Data for this exercise -
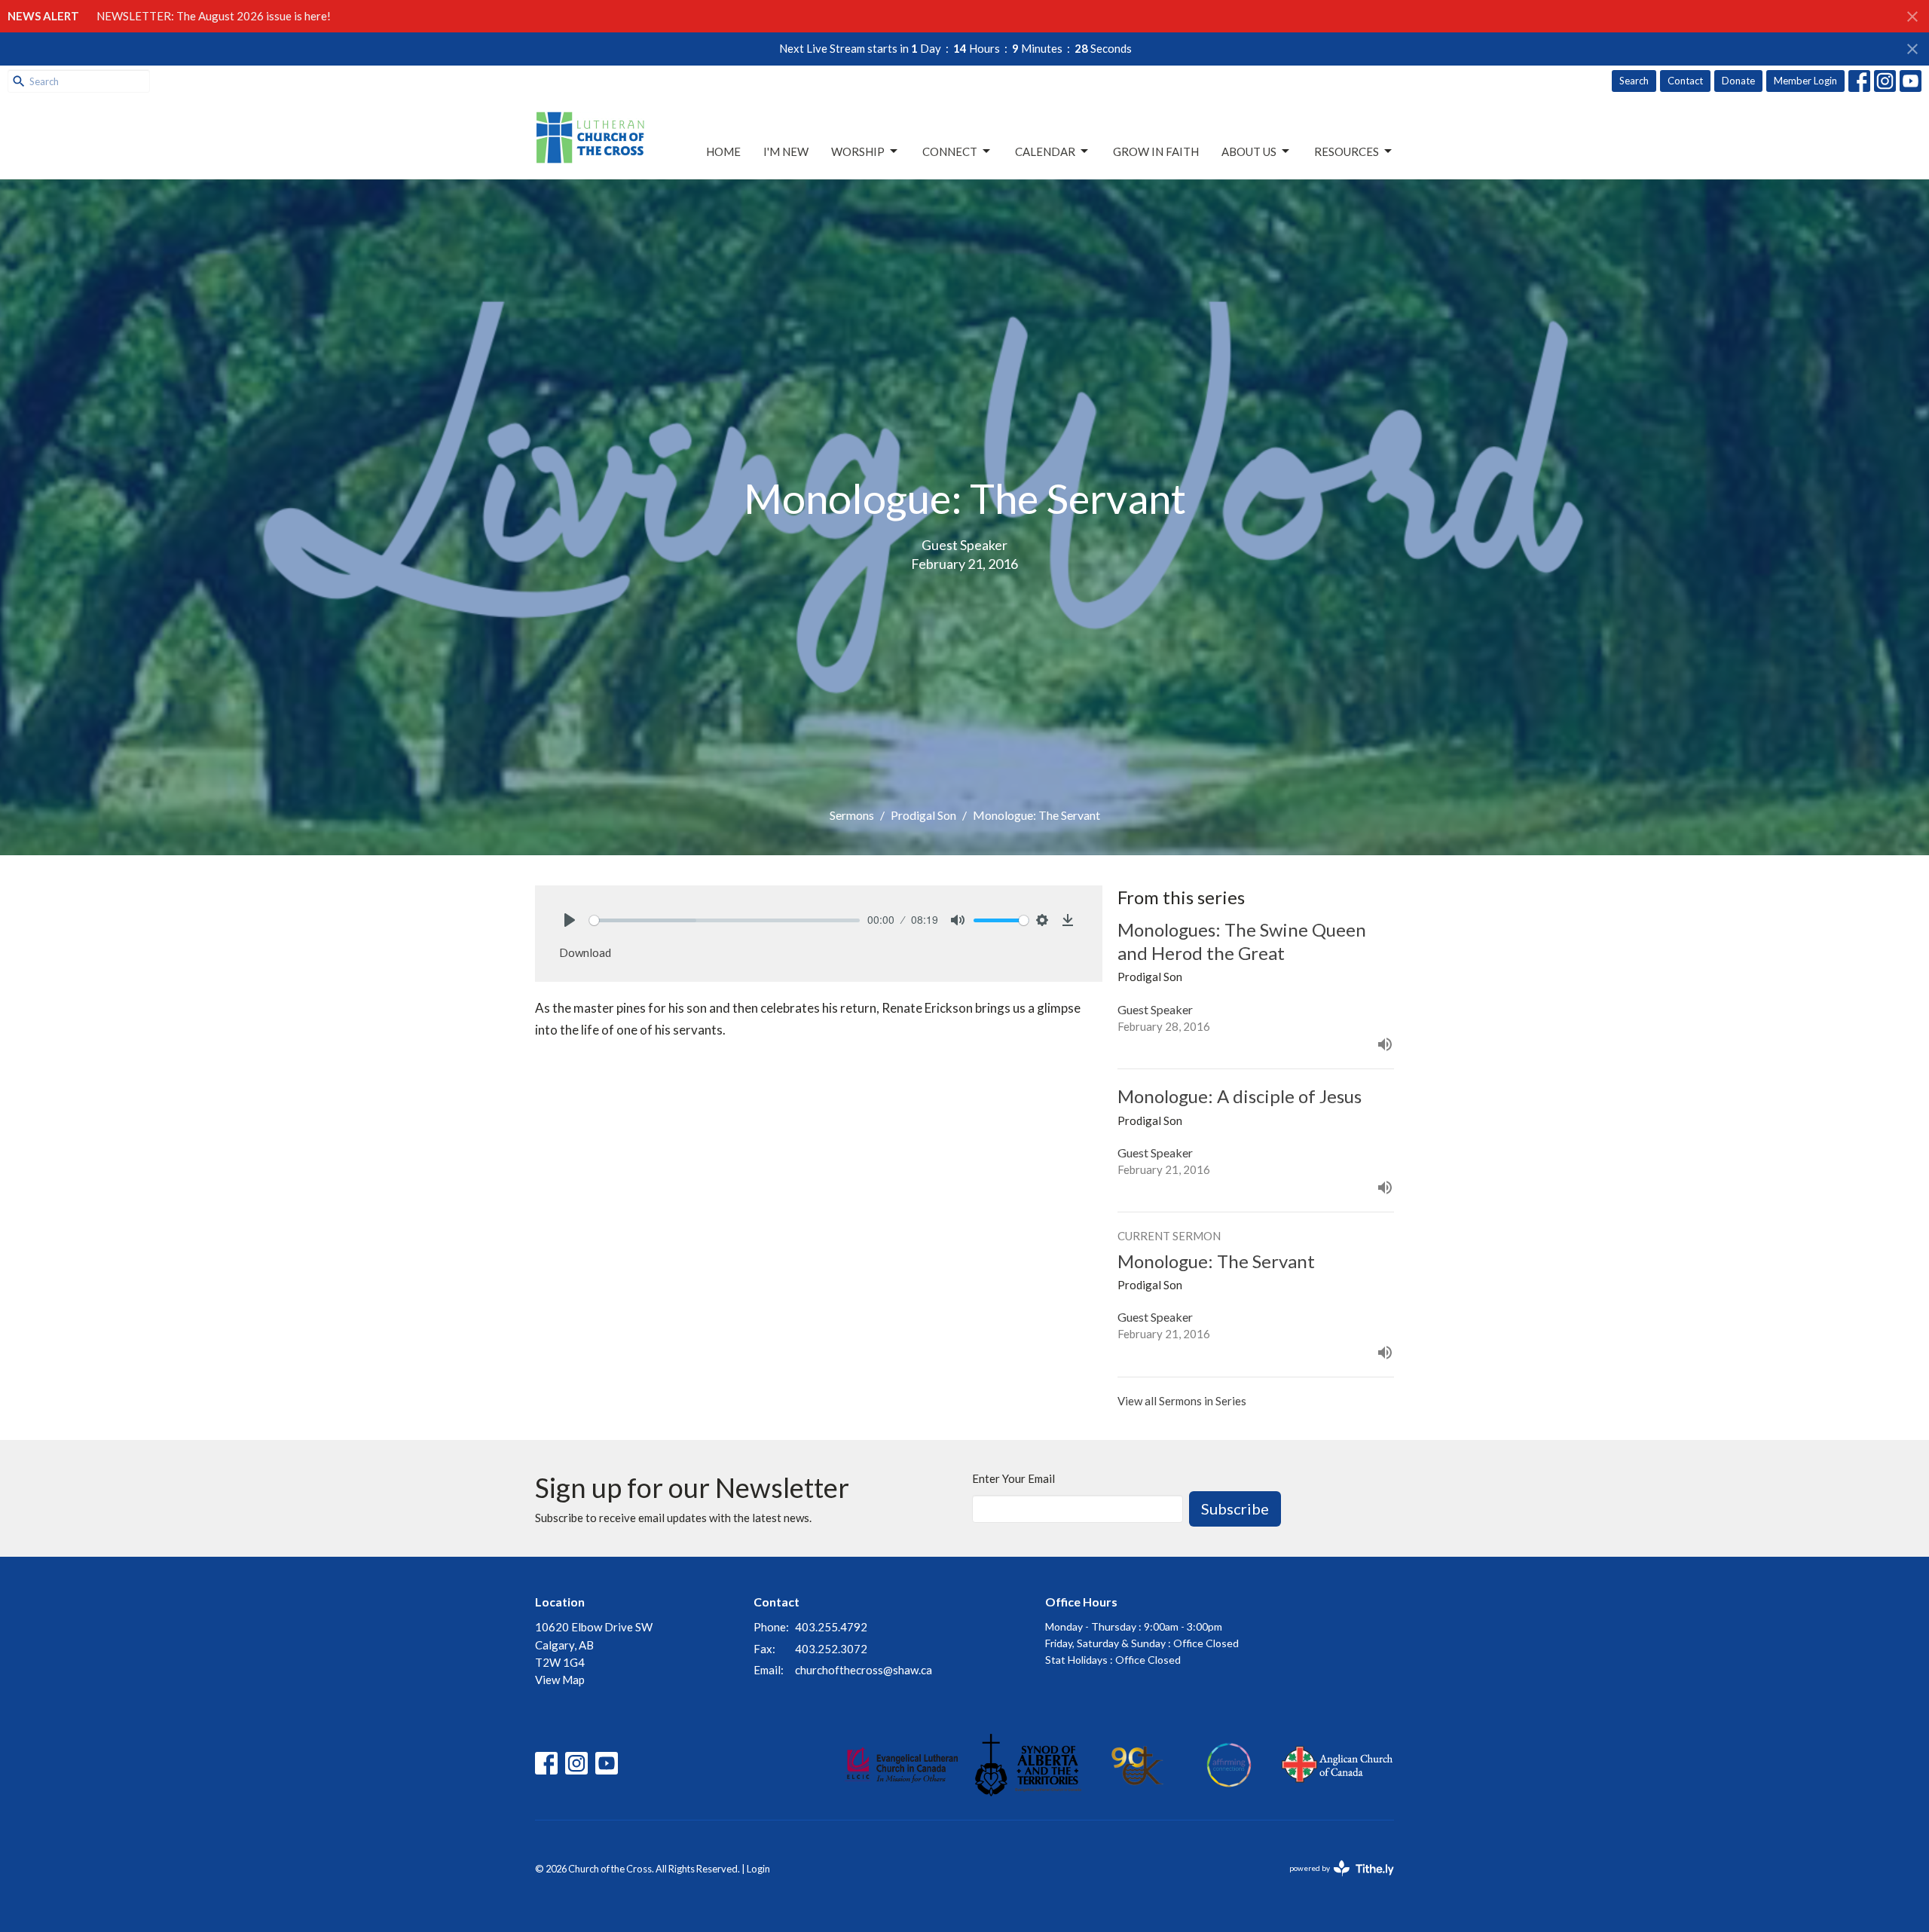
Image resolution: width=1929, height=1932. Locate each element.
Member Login (1805, 81)
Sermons (852, 815)
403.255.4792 (831, 1627)
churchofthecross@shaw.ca (863, 1670)
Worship (858, 151)
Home (723, 151)
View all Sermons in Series (1181, 1401)
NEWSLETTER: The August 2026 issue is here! (213, 16)
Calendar (1045, 151)
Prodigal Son (923, 815)
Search (1634, 81)
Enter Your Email (1013, 1478)
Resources (1346, 151)
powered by (1334, 1881)
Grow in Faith (1156, 151)
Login (758, 1869)
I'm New (786, 151)
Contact (1685, 81)
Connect (949, 151)
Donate (1738, 81)
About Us (1248, 151)
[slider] (724, 920)
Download (585, 952)
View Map (560, 1679)
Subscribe (1235, 1508)
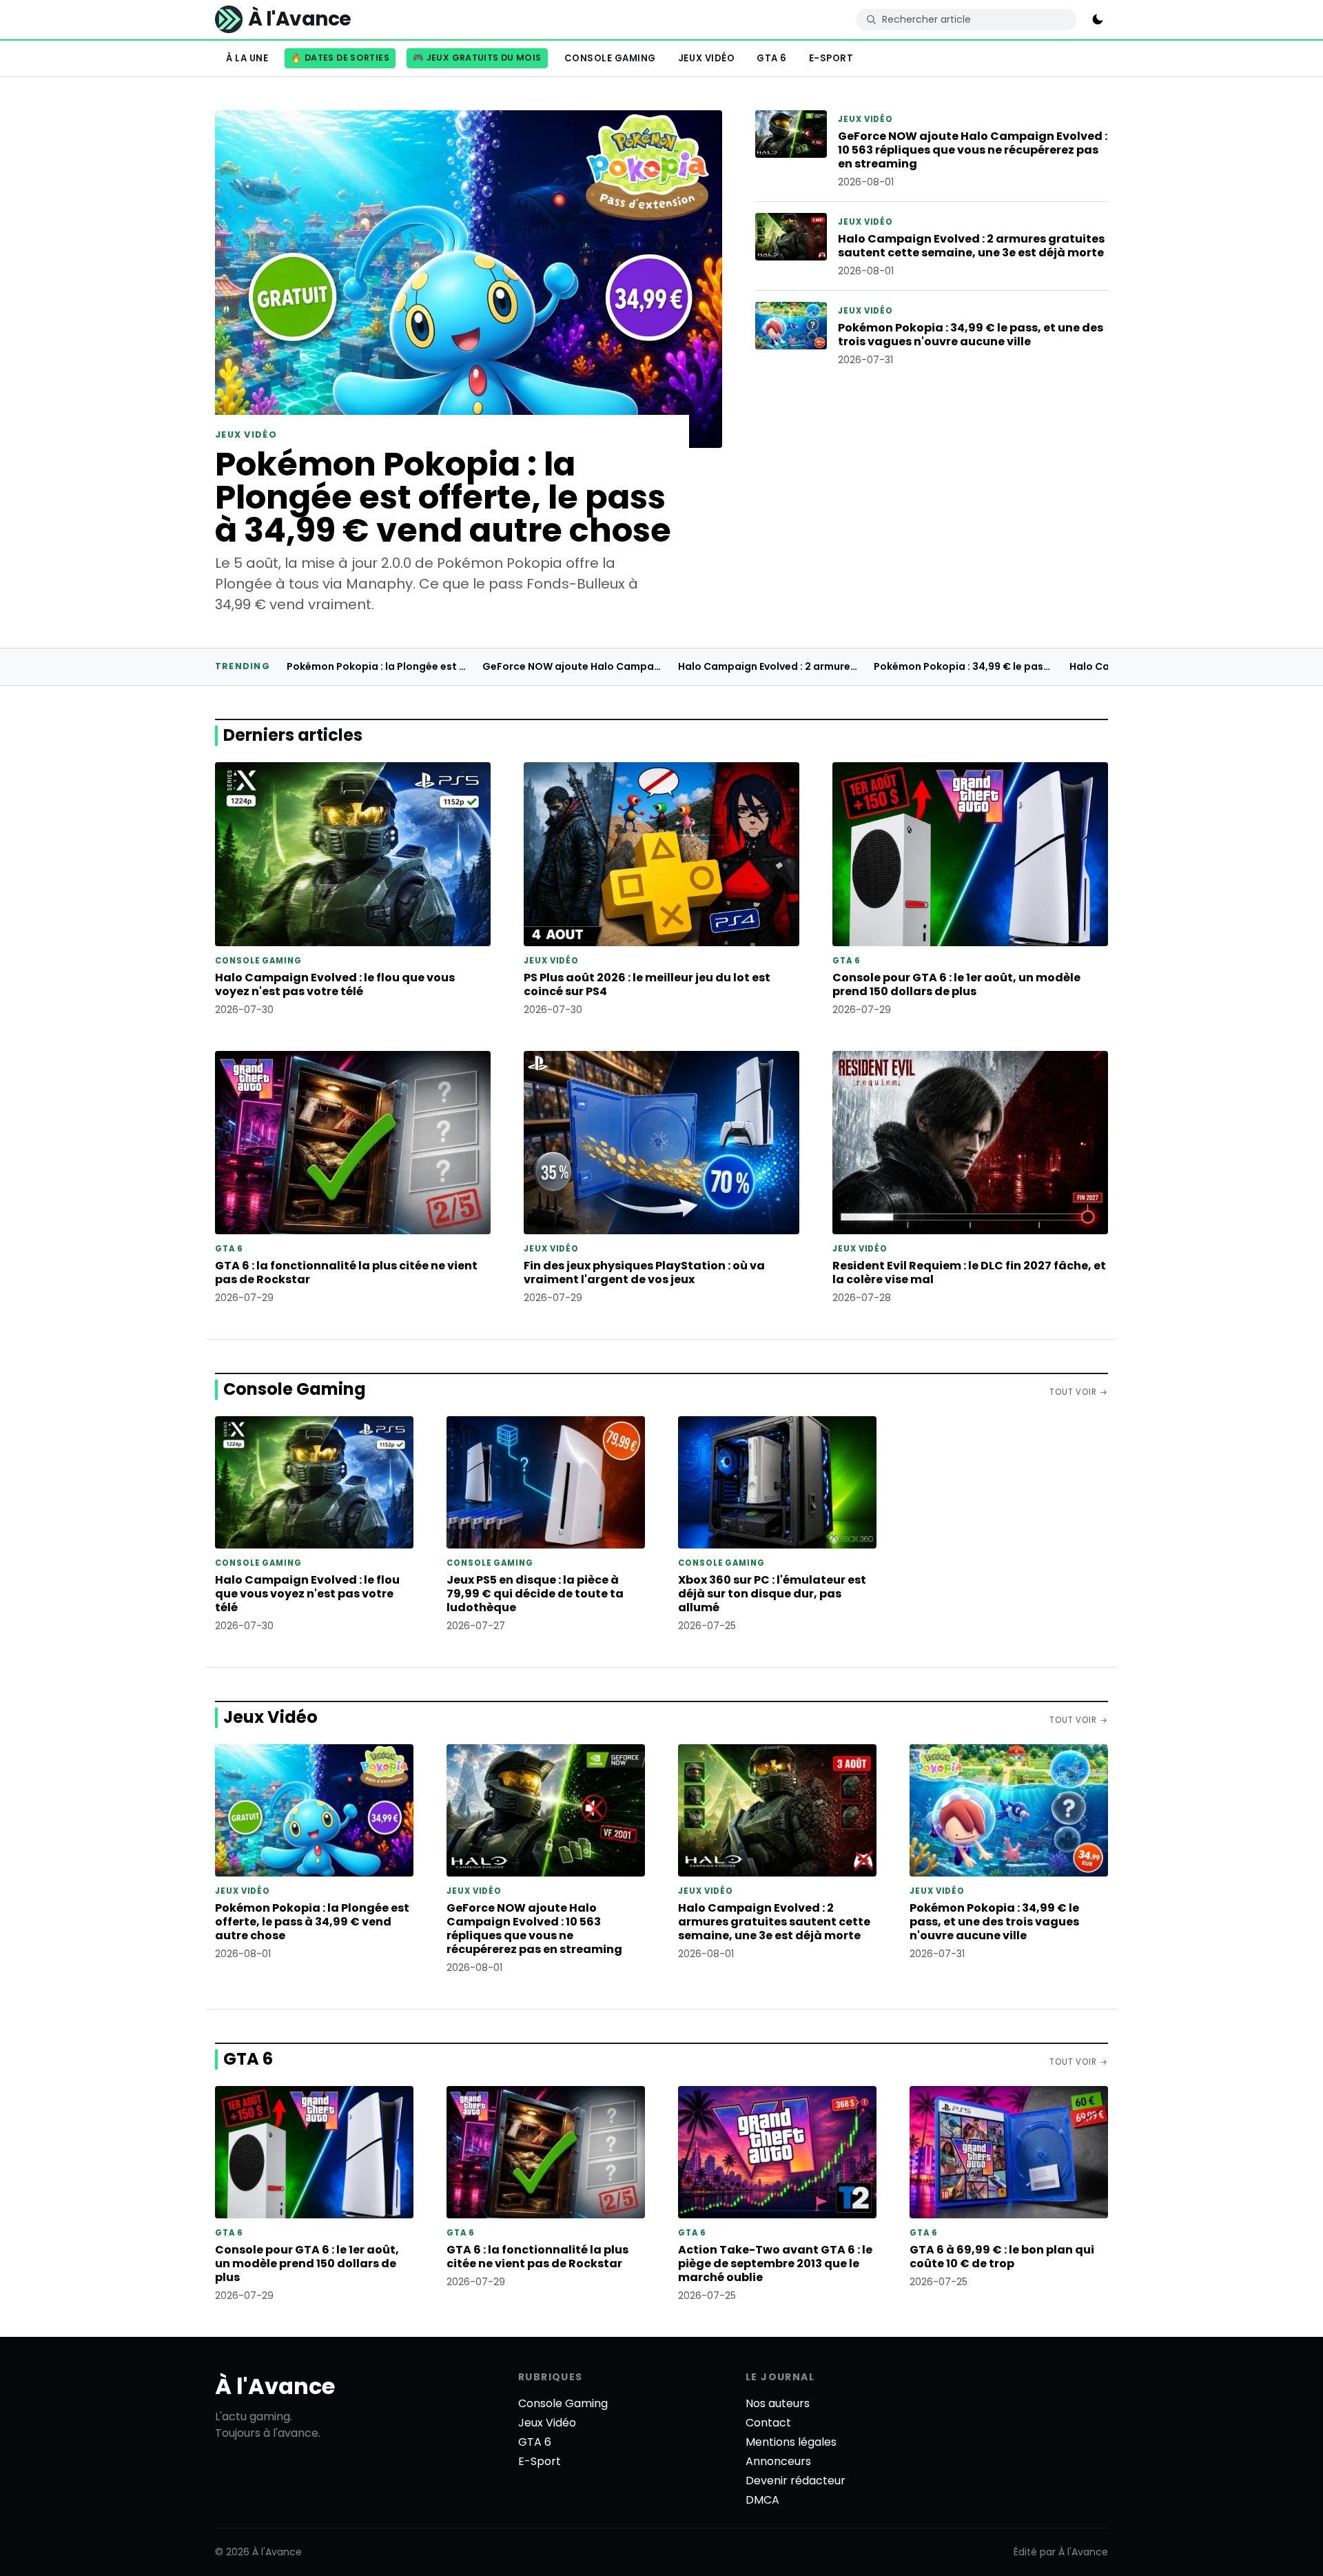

About this task -
Make an exact copy of the lines of the records from the line containing "Login (758, 1869)" through the final line, both ends included, but not of the pictures.

Task solution -
Login (758, 1869)
I'm New (786, 151)
Contact (1685, 81)
Connect (949, 151)
Donate (1738, 81)
About Us (1248, 151)
[slider] (724, 920)
Download (585, 952)
View Map (560, 1679)
Subscribe (1235, 1508)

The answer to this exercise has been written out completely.